RUSSELL (Caller): Thank you. I just wanted to make a comment about an observation. I work on an inpatient psychiatric unit and we frequently and more so, day to day, are seeing people in a situation where they have to choose between food and medication. And the choice is pretty much always food, of course, and this is resulting in a lot of admissions due to lack of medication compliance. And secondly, we discharge many, many people who - we can discharge them somewhere, but we have so few resources to help them meet that food need that it's a very big problem.
ROBERTS: Russell, thanks for your call. Alfred Lubrano, Russell brings up this idea of sort of collateral damage around hunger issues that goes beyond the actual lack of food.

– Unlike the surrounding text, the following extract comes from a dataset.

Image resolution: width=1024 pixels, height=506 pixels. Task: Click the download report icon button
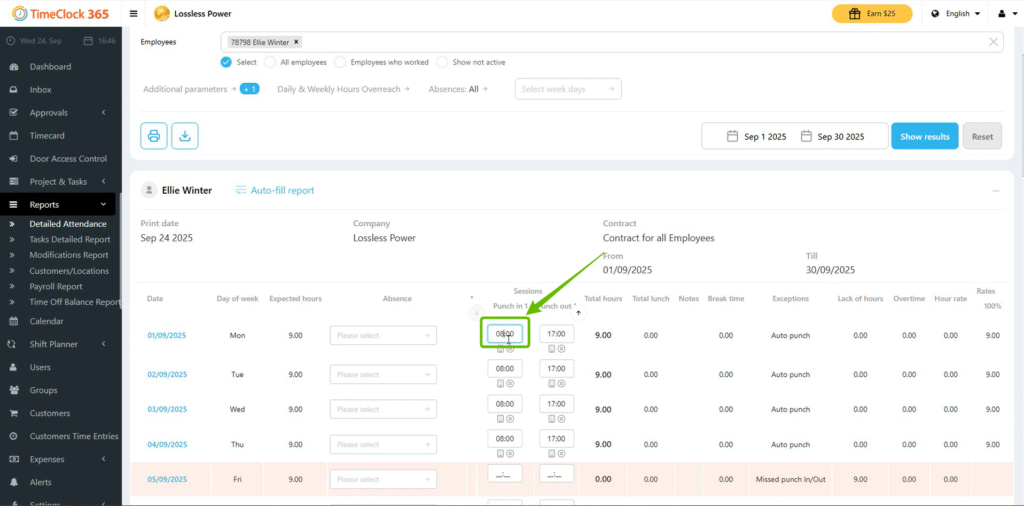click(x=185, y=136)
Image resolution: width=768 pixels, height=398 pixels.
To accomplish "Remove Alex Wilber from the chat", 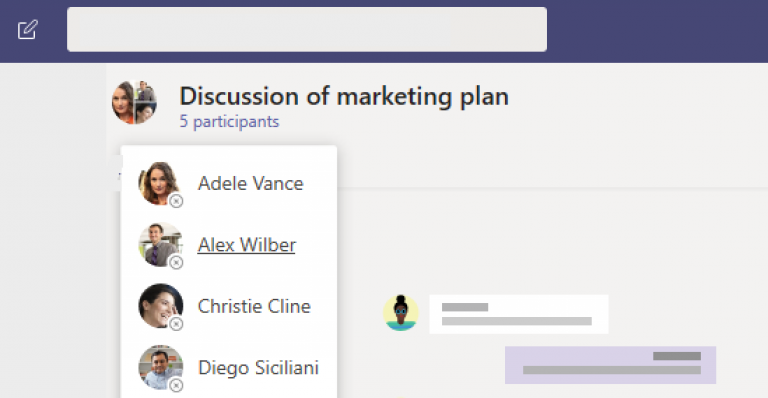I will [x=176, y=263].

Mr. LUBRANO: Yeah. I mean, for a lot of experts, hunger is an indication that the family's overall budget is inadequate, which is in turn forcing tradeoffs between food and other basic needs. That's why when people who look at hunger, they're also looking at housing, health, living wage, things like that that have nothing to do directly with food but are all, as researchers are finding, all of a piece in a home that's in this kind of crisis.